Stored data entries:
--

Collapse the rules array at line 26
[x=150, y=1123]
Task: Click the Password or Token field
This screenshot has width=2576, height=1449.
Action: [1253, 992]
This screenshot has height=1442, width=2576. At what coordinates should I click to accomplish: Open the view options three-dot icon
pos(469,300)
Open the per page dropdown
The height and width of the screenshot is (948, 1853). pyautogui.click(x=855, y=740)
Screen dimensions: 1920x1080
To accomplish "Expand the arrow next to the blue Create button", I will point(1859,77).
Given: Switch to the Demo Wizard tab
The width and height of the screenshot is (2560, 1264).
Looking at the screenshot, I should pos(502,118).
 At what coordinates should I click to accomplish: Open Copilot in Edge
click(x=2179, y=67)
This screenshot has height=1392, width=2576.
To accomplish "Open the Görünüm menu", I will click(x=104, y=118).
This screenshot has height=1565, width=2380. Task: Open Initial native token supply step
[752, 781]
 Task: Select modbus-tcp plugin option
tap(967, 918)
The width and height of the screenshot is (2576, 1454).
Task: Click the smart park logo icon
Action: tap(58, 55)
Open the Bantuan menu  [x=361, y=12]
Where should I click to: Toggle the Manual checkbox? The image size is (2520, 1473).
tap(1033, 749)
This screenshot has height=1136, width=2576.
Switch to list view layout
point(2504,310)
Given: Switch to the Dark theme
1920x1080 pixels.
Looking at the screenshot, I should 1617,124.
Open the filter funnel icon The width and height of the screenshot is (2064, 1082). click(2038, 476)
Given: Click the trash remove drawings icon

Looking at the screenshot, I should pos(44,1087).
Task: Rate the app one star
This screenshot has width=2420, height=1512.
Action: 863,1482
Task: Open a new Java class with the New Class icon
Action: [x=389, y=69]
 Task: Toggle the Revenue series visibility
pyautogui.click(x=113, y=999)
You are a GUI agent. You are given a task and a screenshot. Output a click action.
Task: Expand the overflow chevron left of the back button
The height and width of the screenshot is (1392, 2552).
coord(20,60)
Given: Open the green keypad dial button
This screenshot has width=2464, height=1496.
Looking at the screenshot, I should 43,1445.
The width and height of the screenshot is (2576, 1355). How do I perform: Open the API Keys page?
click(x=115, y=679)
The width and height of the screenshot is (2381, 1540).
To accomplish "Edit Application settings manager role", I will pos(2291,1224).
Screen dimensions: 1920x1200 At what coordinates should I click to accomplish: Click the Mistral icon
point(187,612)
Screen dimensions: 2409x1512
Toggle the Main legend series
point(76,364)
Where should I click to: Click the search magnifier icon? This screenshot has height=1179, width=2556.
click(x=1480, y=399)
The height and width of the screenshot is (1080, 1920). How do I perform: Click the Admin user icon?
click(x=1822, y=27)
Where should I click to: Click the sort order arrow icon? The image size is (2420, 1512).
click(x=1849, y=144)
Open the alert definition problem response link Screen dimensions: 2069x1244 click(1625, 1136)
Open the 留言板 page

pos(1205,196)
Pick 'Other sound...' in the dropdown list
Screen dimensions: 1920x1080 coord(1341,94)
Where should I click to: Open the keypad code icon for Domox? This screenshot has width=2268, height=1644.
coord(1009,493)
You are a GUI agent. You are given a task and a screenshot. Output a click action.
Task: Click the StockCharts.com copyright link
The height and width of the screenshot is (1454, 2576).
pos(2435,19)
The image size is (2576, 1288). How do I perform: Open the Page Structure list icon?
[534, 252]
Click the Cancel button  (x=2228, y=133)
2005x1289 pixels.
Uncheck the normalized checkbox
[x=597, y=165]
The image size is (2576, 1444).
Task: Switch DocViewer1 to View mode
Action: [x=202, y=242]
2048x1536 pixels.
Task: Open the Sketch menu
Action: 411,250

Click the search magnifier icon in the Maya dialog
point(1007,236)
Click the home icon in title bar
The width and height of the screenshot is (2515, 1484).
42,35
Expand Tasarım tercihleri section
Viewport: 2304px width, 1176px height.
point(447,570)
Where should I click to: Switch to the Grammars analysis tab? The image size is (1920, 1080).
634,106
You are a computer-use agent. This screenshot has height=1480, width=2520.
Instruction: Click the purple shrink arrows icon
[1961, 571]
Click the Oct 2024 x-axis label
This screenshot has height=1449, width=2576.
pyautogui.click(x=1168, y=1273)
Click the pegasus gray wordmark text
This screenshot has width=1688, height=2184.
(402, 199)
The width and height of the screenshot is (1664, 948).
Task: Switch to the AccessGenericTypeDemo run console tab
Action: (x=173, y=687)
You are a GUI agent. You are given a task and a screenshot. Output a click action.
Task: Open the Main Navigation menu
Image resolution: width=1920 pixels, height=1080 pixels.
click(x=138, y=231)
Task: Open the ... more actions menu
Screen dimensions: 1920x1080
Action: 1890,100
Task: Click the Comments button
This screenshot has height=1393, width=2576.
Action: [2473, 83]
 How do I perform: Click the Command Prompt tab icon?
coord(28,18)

--

### INSTRUCTIONS TO FOLLOW
Every entry must be quoted exactly as it appears above.

### RESPONSE
Collapse the rules array at line 26
[x=150, y=1123]
Task: Click the Password or Token field
This screenshot has width=2576, height=1449.
Action: [1253, 992]
This screenshot has height=1442, width=2576. At what coordinates should I click to accomplish: Open the view options three-dot icon
pos(469,300)
Open the per page dropdown
The height and width of the screenshot is (948, 1853). pyautogui.click(x=855, y=740)
Screen dimensions: 1920x1080
To accomplish "Expand the arrow next to the blue Create button", I will point(1859,77).
Given: Switch to the Demo Wizard tab
The width and height of the screenshot is (2560, 1264).
Looking at the screenshot, I should pos(502,118).
 At what coordinates should I click to accomplish: Open Copilot in Edge
click(x=2179, y=67)
This screenshot has height=1392, width=2576.
To accomplish "Open the Görünüm menu", I will click(x=104, y=118).
This screenshot has height=1565, width=2380. Task: Open Initial native token supply step
[752, 781]
 Task: Select modbus-tcp plugin option
tap(967, 918)
The width and height of the screenshot is (2576, 1454).
Task: Click the smart park logo icon
Action: tap(58, 55)
Open the Bantuan menu  [x=361, y=12]
Where should I click to: Toggle the Manual checkbox? The image size is (2520, 1473).
tap(1033, 749)
This screenshot has height=1136, width=2576.
Switch to list view layout
point(2504,310)
Given: Switch to the Dark theme
1920x1080 pixels.
Looking at the screenshot, I should 1617,124.
Open the filter funnel icon The width and height of the screenshot is (2064, 1082). click(2038, 476)
Given: Click the trash remove drawings icon

Looking at the screenshot, I should pos(44,1087).
Task: Rate the app one star
This screenshot has width=2420, height=1512.
Action: 863,1482
Task: Open a new Java class with the New Class icon
Action: [x=389, y=69]
 Task: Toggle the Revenue series visibility
pyautogui.click(x=113, y=999)
You are a GUI agent. You are given a task and a screenshot. Output a click action.
Task: Expand the overflow chevron left of the back button
The height and width of the screenshot is (1392, 2552).
coord(20,60)
Given: Open the green keypad dial button
This screenshot has width=2464, height=1496.
Looking at the screenshot, I should 43,1445.
The width and height of the screenshot is (2576, 1355). How do I perform: Open the API Keys page?
click(x=115, y=679)
The width and height of the screenshot is (2381, 1540).
To accomplish "Edit Application settings manager role", I will pos(2291,1224).
Screen dimensions: 1920x1200 At what coordinates should I click to accomplish: Click the Mistral icon
point(187,612)
Screen dimensions: 2409x1512
Toggle the Main legend series
point(76,364)
Where should I click to: Click the search magnifier icon? This screenshot has height=1179, width=2556.
click(x=1480, y=399)
The height and width of the screenshot is (1080, 1920). How do I perform: Click the Admin user icon?
click(x=1822, y=27)
Where should I click to: Click the sort order arrow icon? The image size is (2420, 1512).
click(x=1849, y=144)
Open the alert definition problem response link Screen dimensions: 2069x1244 click(1625, 1136)
Open the 留言板 page

pos(1205,196)
Pick 'Other sound...' in the dropdown list
Screen dimensions: 1920x1080 coord(1341,94)
Where should I click to: Open the keypad code icon for Domox? This screenshot has width=2268, height=1644.
coord(1009,493)
You are a GUI agent. You are given a task and a screenshot. Output a click action.
Task: Click the StockCharts.com copyright link
The height and width of the screenshot is (1454, 2576).
pos(2435,19)
The image size is (2576, 1288). How do I perform: Open the Page Structure list icon?
[534, 252]
Click the Cancel button  (x=2228, y=133)
2005x1289 pixels.
Uncheck the normalized checkbox
[x=597, y=165]
The image size is (2576, 1444).
Task: Switch DocViewer1 to View mode
Action: [x=202, y=242]
2048x1536 pixels.
Task: Open the Sketch menu
Action: 411,250

Click the search magnifier icon in the Maya dialog
point(1007,236)
Click the home icon in title bar
The width and height of the screenshot is (2515, 1484).
42,35
Expand Tasarım tercihleri section
Viewport: 2304px width, 1176px height.
point(447,570)
Where should I click to: Switch to the Grammars analysis tab? The image size is (1920, 1080).
634,106
You are a computer-use agent. This screenshot has height=1480, width=2520.
Instruction: Click the purple shrink arrows icon
[1961, 571]
Click the Oct 2024 x-axis label
This screenshot has height=1449, width=2576.
pyautogui.click(x=1168, y=1273)
Click the pegasus gray wordmark text
This screenshot has width=1688, height=2184.
(402, 199)
The width and height of the screenshot is (1664, 948).
Task: Switch to the AccessGenericTypeDemo run console tab
Action: (x=173, y=687)
You are a GUI agent. You are given a task and a screenshot. Output a click action.
Task: Open the Main Navigation menu
Image resolution: width=1920 pixels, height=1080 pixels.
click(x=138, y=231)
Task: Open the ... more actions menu
Screen dimensions: 1920x1080
Action: 1890,100
Task: Click the Comments button
This screenshot has height=1393, width=2576.
Action: [2473, 83]
 How do I perform: Click the Command Prompt tab icon?
coord(28,18)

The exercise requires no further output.